### What needs to be done:
Copy out every record below exactly as written, but leave out any pictures.

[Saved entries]

--- --- ---

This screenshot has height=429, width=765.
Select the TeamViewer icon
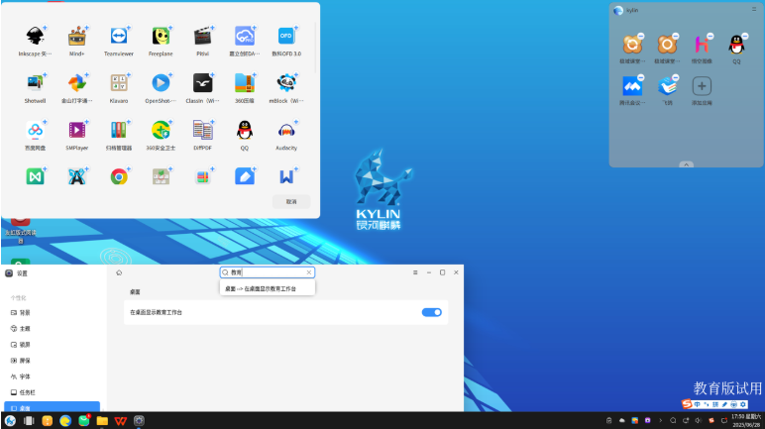coord(119,37)
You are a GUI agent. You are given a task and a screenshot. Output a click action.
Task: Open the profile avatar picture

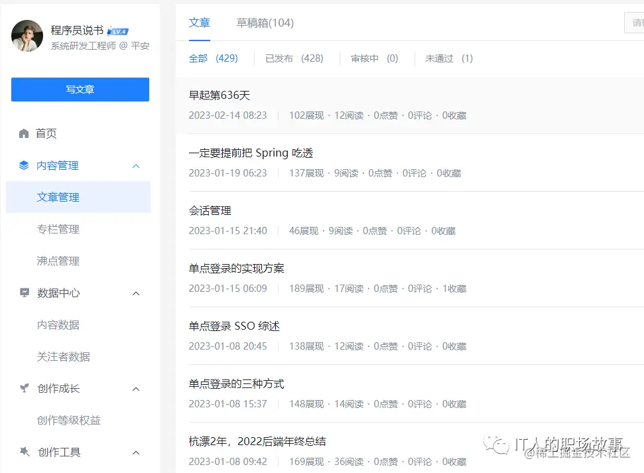coord(27,36)
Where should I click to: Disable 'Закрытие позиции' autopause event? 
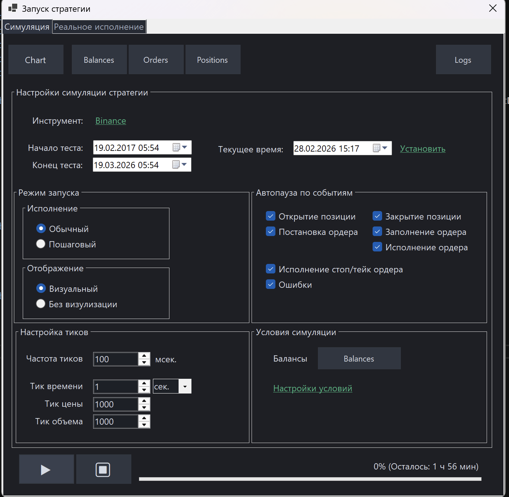tap(377, 216)
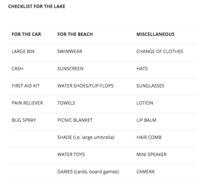Click the FIRST AID KIT item

point(25,86)
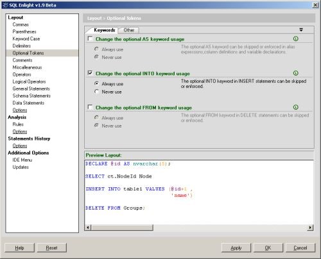
Task: Open the tab list dropdown arrow
Action: click(301, 30)
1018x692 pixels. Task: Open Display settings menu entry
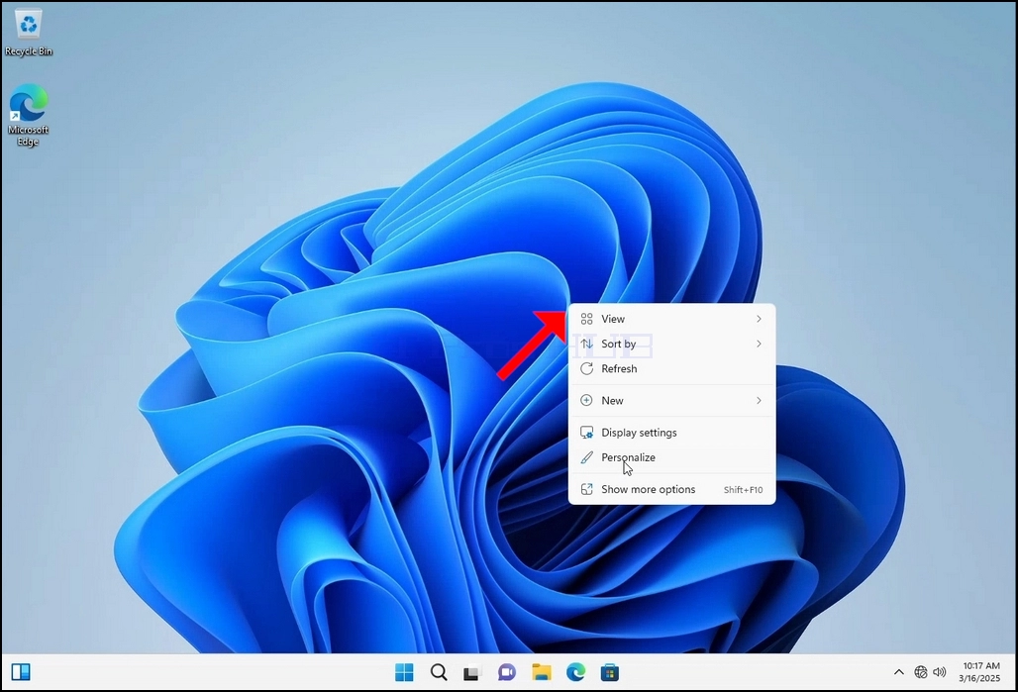pos(671,433)
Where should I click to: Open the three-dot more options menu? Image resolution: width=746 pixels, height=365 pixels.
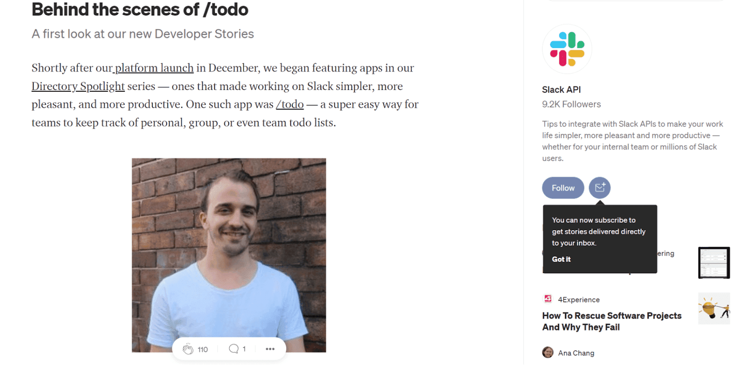pos(270,348)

--- --- ---

### Solution to this task:
This screenshot has height=429, width=765.
Select the TeamViewer icon
coord(119,37)
You are a GUI agent. You are given a task and a screenshot. Output a click action.
Task: Open the profile avatar picture

coord(27,36)
Where should I click to: Disable 'Закрытие позиции' autopause event? 
tap(377, 216)
Click the FIRST AID KIT item

point(25,86)
Task: Open the tab list dropdown arrow
Action: click(301, 30)
1018x692 pixels. Task: Open Display settings menu entry
pos(671,433)
Where should I click to: Open the three-dot more options menu? Image resolution: width=746 pixels, height=365 pixels.
pos(270,348)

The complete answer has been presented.